WRITTEN PROBLEM:
Reproduce verbatim the stretch of the material from the line containing "Click the View Details button" through the line containing "(x=639, y=38)". Leave the pictures out of your copy.

════════════════════

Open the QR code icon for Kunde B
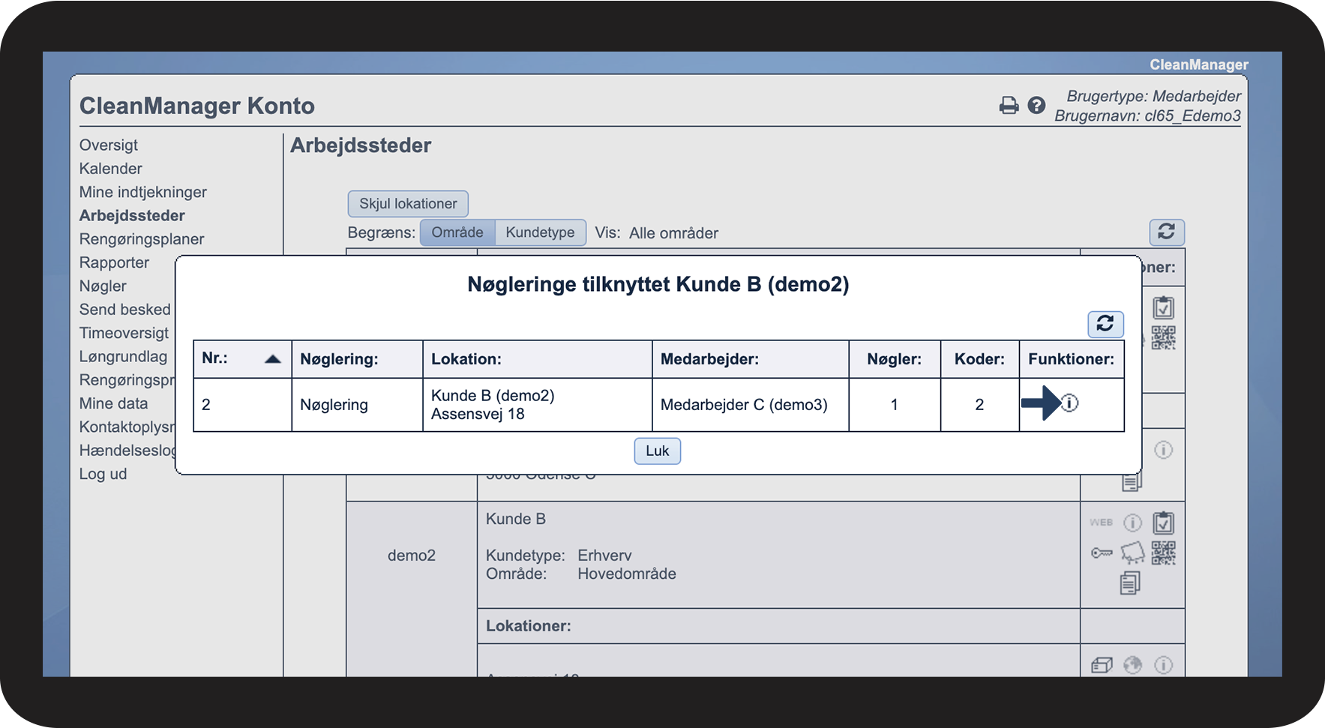The width and height of the screenshot is (1325, 728). click(1163, 553)
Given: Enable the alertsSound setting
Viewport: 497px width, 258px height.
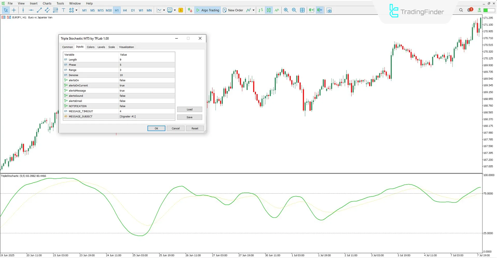Looking at the screenshot, I should click(x=146, y=96).
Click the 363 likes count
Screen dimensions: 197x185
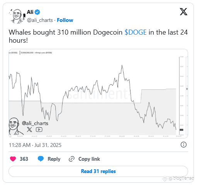[24, 159]
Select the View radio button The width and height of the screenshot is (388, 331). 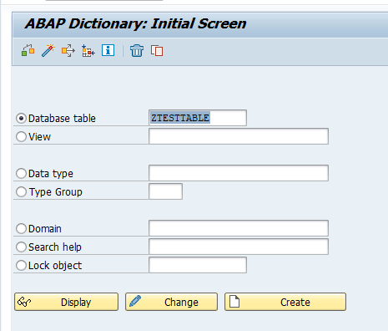[x=21, y=137]
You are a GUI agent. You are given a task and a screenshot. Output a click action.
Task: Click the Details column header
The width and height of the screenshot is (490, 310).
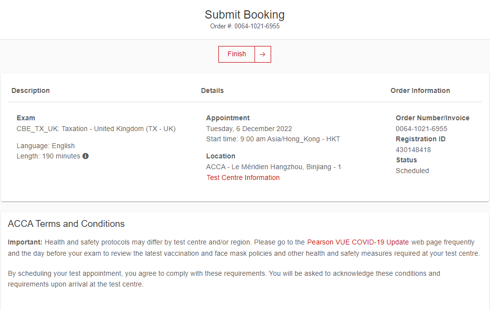click(212, 90)
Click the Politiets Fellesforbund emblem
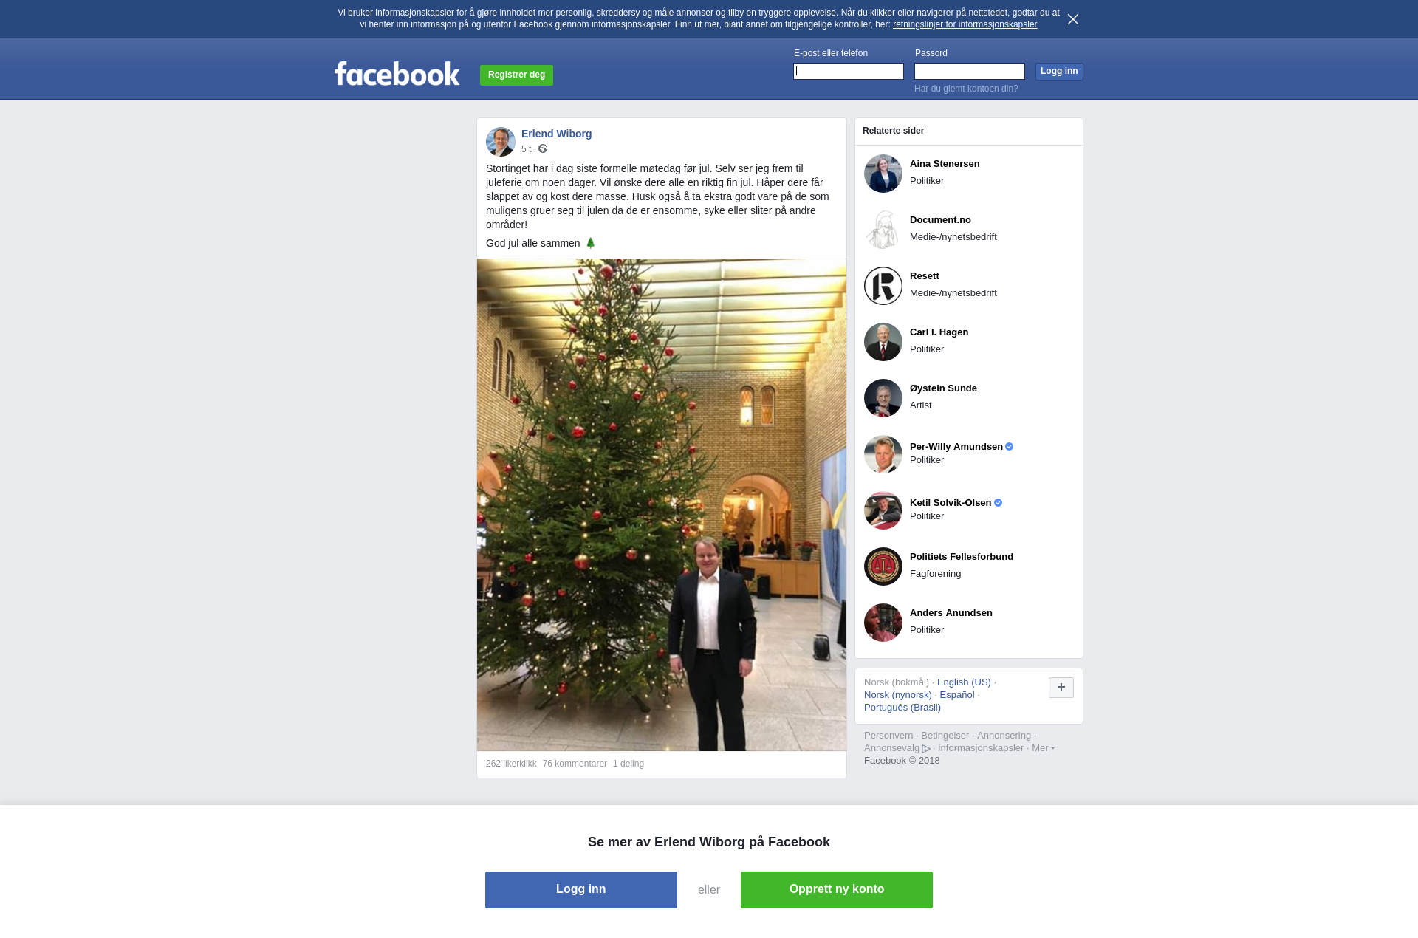 click(883, 566)
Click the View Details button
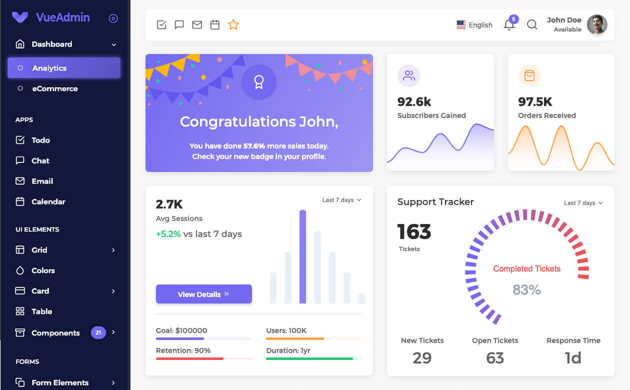Screen dimensions: 630x390 click(x=204, y=294)
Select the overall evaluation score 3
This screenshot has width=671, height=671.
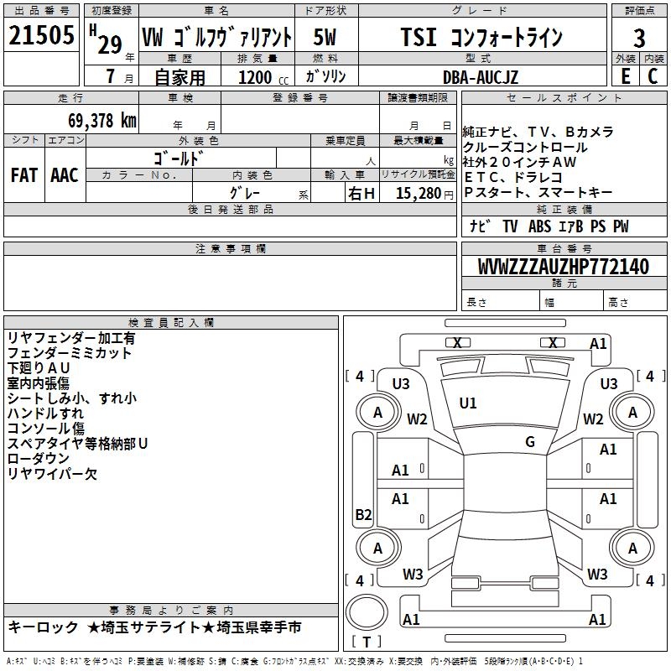(x=639, y=38)
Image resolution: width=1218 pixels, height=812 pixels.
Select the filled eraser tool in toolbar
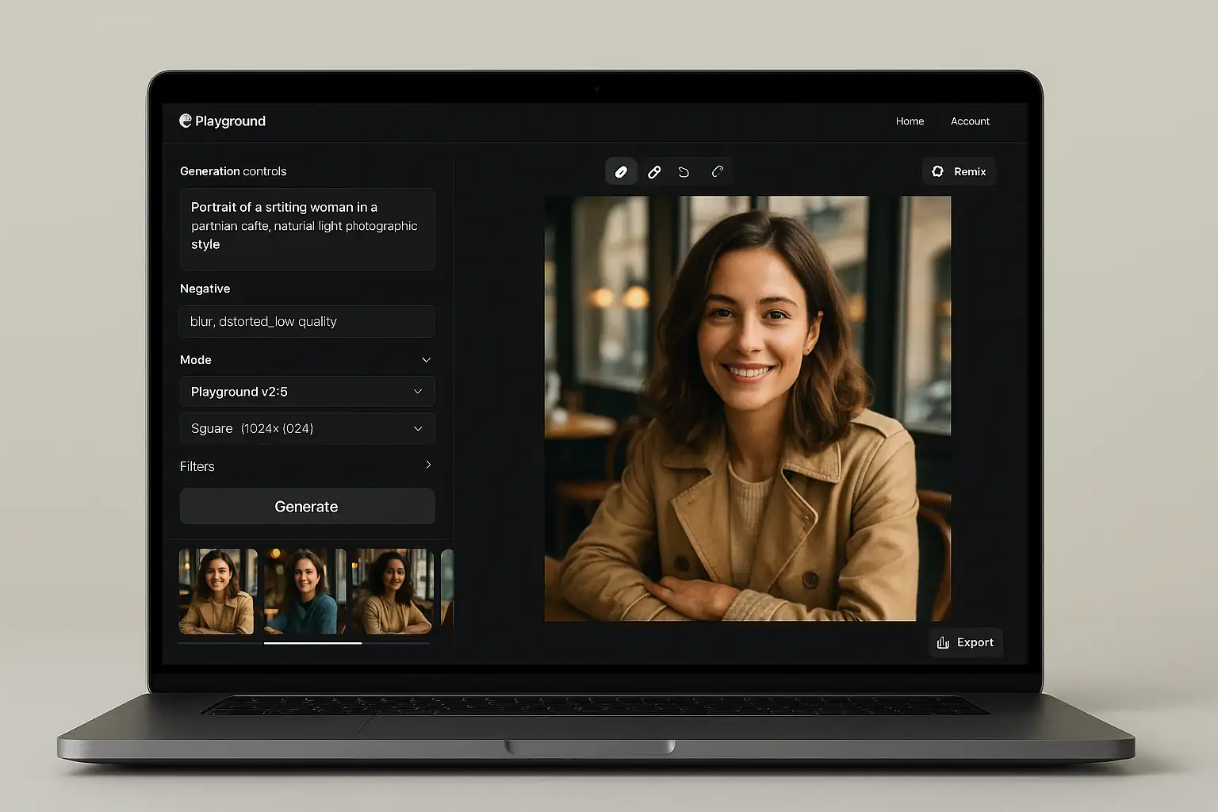(x=621, y=172)
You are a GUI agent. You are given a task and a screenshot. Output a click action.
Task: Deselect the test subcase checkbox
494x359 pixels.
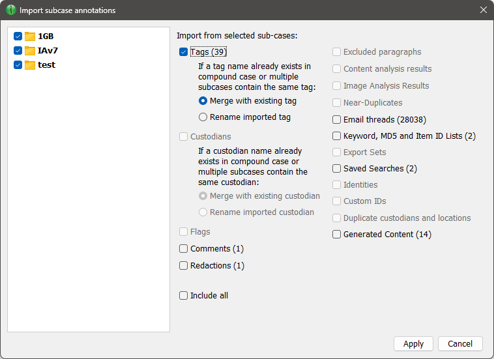(x=18, y=65)
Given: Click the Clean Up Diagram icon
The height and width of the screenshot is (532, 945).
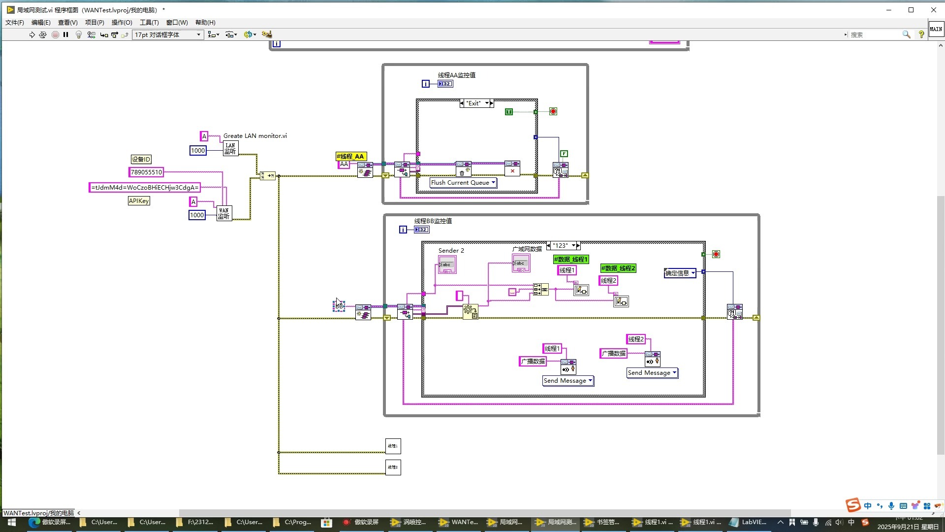Looking at the screenshot, I should coord(267,34).
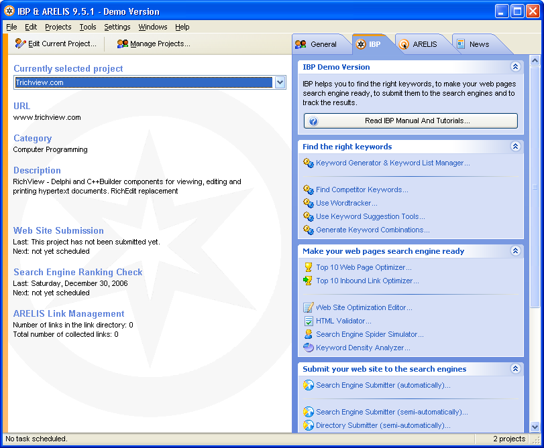This screenshot has width=544, height=448.
Task: Collapse the Find the right keywords section
Action: [515, 147]
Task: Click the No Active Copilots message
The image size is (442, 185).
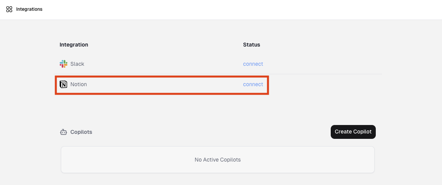Action: click(218, 160)
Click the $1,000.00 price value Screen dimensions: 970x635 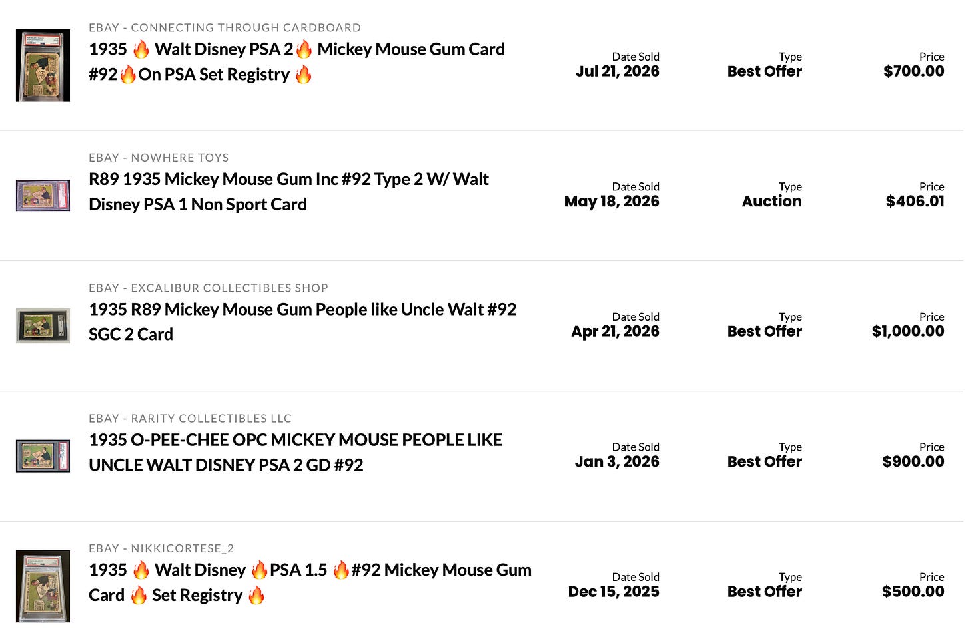click(x=908, y=331)
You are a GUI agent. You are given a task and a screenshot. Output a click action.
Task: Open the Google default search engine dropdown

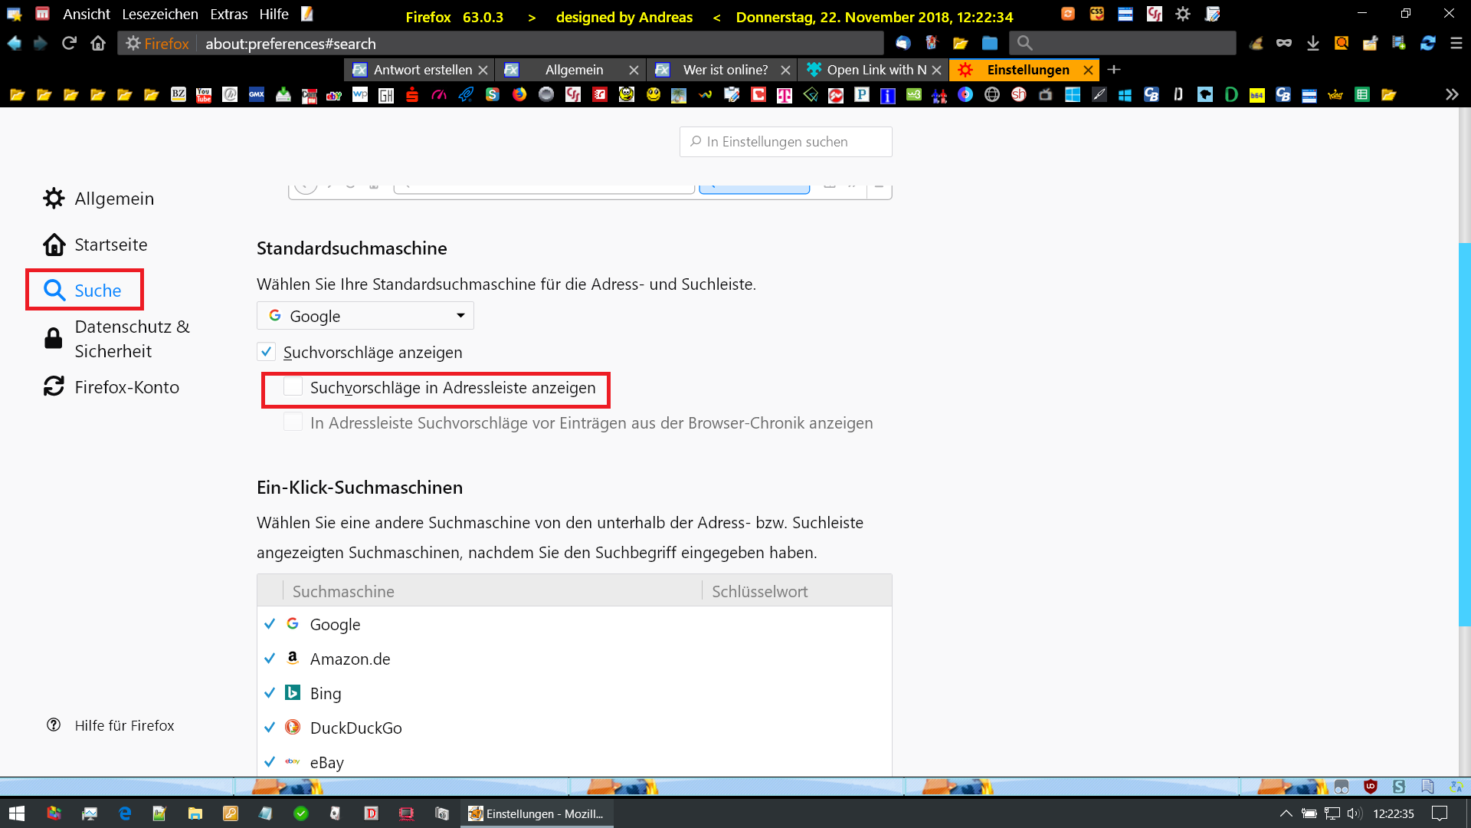coord(365,316)
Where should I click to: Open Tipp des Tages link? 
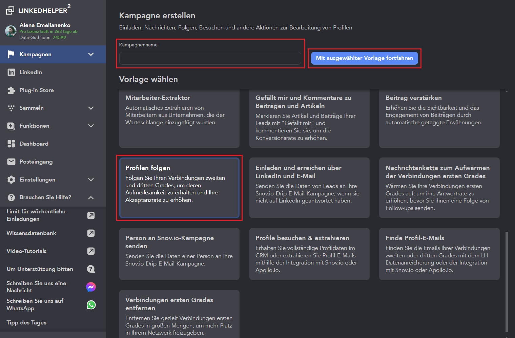(x=26, y=322)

════════════════════

RESULT OF THE EXERCISE:
Click the View Details button
Screen dimensions: 630x390 click(x=204, y=294)
Select the overall evaluation score 3
This screenshot has width=671, height=671.
(x=639, y=38)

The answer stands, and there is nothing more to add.